Cher’s meddling matchmaking, the party where Josh mercifully dances with Tai, Cher’s aversion to dating high school boys—all of these are pitch-perfect spins on Austen’s original manuscript, a delight to watch even when you haven’t read the book and even more so when you have. But what makes Heckerling’s adaptation so instantly classic is not the outfits, nor the quotes, nor even the fact that Josh’s cherubic face makes us forget that he’s Cher’s ex-stepbrother: it’s this astute understanding of the improbable trials of wealth.
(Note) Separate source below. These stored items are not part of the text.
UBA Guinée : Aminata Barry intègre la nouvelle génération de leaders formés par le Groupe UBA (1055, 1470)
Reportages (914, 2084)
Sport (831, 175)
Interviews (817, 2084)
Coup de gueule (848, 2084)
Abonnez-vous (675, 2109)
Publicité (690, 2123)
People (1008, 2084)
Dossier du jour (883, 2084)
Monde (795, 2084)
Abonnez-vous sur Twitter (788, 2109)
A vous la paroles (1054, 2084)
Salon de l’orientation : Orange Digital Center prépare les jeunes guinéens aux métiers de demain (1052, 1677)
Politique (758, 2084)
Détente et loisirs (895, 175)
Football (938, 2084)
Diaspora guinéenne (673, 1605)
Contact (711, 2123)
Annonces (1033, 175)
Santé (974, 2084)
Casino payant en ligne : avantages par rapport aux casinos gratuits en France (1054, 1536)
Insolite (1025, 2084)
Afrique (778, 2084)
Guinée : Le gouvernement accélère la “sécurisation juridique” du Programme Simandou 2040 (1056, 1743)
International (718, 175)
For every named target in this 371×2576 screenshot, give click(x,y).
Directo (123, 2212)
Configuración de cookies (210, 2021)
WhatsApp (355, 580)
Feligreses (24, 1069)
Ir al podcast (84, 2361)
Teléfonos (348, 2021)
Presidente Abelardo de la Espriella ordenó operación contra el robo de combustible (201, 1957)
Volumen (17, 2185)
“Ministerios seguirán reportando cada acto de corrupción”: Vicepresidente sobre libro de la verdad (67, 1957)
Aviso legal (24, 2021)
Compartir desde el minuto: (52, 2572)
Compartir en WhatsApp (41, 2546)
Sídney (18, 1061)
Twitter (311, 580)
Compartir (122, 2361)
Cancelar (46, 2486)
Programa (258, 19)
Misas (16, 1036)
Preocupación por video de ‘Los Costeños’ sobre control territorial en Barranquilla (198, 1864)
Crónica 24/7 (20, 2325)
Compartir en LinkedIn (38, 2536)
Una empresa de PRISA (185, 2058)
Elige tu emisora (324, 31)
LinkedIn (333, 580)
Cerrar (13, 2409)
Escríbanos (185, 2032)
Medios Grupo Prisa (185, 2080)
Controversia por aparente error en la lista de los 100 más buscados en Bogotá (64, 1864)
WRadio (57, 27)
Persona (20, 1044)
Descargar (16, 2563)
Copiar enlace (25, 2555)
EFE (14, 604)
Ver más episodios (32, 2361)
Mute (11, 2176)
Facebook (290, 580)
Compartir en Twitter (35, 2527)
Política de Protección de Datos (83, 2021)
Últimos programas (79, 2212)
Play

When 20th Century Fox approached her to make something about “the in-crowd,” Heckerling agreed only on the condition that she could make fun of them—and she did. But she did it in such a way that acknowledges that Cher is both the hero and villain of her own story. She is privileged, stubborn, and, yes, a little ditzy, but she is also open-minded and in search of self-improvement, and in the end, that is what makes Cher memorable, and Emma endlessly adaptable. Clueless like its predecessor, balances its moments of empathy perfectly with its cutting satire. It doesn’t judge Cher, but it doesn’t let her get away with her antics either. It knows that being a virgin that can’t drive is not a permanent condition, and that even the most unlikeable heroines can redeem themselves if given a proper push. In a sea of Emma adaptations, only Heckerling has followed Austen’s example with wild success: she took the room left to make Cher insufferable and superior and malicious and instead, gave her clueless heroine the space to hop in a car, meet a guy, and, well, get a clue.